* _Exercise directions_
Find the line with "[View your basket] (171, 64)" and the line with "[See our reviews] (107, 33)" in the entries below; output exactly those two lines, every line between them, and no others.

Segment Open

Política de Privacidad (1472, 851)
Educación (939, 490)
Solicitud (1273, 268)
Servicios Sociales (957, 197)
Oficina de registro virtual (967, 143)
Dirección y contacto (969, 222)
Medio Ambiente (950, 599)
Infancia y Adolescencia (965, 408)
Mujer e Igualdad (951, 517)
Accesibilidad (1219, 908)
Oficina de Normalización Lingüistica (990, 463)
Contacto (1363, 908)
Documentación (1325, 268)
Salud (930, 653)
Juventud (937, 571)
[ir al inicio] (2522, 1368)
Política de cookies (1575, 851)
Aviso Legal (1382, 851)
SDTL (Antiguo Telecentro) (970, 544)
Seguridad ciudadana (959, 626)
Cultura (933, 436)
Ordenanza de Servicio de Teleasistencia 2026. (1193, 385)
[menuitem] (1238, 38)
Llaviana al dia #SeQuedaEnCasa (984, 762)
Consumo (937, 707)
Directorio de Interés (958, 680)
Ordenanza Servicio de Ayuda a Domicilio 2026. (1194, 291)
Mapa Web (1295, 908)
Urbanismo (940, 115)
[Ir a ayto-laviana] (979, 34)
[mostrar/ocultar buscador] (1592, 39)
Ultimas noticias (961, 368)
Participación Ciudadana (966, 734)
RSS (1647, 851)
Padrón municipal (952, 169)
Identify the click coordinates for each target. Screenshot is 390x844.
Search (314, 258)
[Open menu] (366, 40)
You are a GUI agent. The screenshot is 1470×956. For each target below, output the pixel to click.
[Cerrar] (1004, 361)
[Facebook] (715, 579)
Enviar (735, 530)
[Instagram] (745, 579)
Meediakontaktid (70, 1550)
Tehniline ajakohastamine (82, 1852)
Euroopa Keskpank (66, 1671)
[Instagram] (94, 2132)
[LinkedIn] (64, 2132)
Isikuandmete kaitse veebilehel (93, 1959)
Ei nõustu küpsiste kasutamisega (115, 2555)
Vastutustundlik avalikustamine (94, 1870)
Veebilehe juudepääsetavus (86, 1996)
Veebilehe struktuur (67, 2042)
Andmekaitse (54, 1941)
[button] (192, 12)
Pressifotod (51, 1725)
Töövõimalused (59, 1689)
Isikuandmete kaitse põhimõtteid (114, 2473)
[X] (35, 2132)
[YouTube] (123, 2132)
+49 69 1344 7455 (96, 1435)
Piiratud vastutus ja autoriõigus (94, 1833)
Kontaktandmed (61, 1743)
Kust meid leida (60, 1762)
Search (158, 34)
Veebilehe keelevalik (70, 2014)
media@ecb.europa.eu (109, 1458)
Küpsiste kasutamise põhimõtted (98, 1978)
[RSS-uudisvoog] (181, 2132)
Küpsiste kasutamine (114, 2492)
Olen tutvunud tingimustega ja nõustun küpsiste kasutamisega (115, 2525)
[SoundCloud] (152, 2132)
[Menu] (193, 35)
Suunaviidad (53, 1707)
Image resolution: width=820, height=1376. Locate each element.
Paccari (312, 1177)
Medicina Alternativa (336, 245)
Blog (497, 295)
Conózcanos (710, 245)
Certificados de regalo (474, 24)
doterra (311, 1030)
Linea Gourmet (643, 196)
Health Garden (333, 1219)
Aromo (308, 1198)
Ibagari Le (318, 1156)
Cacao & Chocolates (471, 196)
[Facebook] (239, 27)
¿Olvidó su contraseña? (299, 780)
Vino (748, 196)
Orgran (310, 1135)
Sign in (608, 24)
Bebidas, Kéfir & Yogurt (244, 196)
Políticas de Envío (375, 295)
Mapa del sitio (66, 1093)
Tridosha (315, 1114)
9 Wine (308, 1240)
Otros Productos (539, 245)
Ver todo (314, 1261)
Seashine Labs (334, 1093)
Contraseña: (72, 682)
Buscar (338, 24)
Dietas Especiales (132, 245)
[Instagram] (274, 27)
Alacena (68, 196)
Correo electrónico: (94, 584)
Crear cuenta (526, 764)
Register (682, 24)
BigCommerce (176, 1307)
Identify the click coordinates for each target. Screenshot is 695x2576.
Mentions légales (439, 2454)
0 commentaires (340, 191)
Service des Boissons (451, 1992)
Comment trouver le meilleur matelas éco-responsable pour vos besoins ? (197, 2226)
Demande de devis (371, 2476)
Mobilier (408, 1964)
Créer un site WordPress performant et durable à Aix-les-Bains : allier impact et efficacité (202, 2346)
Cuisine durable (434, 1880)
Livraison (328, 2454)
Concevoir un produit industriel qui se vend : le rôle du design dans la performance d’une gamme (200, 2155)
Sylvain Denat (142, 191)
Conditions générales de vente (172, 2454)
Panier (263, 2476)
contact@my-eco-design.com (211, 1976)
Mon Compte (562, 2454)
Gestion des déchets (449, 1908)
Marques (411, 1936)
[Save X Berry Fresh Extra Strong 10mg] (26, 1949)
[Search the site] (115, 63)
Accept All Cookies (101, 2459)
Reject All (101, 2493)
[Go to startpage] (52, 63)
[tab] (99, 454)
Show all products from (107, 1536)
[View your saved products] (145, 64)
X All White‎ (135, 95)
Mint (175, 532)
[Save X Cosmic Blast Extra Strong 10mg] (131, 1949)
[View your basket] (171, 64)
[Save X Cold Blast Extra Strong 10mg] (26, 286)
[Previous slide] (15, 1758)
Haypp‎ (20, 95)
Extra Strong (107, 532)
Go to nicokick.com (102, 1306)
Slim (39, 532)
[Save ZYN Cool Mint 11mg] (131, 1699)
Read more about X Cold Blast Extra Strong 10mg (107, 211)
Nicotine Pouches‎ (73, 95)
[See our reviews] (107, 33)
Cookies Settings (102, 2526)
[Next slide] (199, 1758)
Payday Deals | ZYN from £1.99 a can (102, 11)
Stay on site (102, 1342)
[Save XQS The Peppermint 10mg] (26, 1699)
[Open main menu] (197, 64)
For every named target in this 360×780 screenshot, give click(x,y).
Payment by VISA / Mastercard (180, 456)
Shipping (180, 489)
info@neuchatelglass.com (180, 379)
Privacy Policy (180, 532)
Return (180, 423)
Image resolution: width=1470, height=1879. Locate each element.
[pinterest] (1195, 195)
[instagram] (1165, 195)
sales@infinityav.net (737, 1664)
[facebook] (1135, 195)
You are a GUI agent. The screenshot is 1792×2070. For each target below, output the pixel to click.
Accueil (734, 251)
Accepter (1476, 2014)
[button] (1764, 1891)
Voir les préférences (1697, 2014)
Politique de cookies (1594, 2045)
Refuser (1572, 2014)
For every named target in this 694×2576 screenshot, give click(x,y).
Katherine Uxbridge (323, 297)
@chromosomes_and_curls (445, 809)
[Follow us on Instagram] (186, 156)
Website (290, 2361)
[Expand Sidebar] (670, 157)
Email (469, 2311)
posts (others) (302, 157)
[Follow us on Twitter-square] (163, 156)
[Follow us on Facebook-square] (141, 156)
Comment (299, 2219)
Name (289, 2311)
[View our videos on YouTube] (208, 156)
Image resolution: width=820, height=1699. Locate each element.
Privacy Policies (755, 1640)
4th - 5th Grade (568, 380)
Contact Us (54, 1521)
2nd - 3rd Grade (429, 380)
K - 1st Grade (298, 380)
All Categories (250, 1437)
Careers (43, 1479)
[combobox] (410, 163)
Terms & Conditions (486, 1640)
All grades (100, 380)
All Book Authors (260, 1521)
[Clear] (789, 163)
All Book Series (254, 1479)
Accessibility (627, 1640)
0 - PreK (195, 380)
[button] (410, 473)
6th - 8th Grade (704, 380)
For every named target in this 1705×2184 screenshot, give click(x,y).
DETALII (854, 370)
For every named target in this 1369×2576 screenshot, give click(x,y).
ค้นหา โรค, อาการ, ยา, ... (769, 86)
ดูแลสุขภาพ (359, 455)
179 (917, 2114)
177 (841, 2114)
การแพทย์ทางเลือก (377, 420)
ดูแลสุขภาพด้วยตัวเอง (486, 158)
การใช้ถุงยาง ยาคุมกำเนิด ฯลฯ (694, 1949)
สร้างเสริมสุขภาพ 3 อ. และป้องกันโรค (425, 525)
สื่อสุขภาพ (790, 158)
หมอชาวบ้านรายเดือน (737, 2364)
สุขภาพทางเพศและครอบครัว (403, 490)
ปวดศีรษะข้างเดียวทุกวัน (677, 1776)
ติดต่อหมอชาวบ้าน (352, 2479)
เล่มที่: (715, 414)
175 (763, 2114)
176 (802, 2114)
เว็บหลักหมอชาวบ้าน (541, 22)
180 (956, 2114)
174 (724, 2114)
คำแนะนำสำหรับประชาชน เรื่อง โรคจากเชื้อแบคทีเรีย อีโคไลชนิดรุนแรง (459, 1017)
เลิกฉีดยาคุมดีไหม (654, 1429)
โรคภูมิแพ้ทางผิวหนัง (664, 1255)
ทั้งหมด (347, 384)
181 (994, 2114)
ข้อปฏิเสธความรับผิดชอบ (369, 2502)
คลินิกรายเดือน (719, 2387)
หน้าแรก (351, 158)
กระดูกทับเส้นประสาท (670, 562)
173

Segment Closed

* _Result below_
[View your basket] (171, 64)
[Save X Cold Blast Extra Strong 10mg] (26, 286)
[Previous slide] (15, 1758)
Haypp‎ (20, 95)
Extra Strong (107, 532)
Go to nicokick.com (102, 1306)
Slim (39, 532)
[Save ZYN Cool Mint 11mg] (131, 1699)
Read more about X Cold Blast Extra Strong 10mg (107, 211)
Nicotine Pouches‎ (73, 95)
[See our reviews] (107, 33)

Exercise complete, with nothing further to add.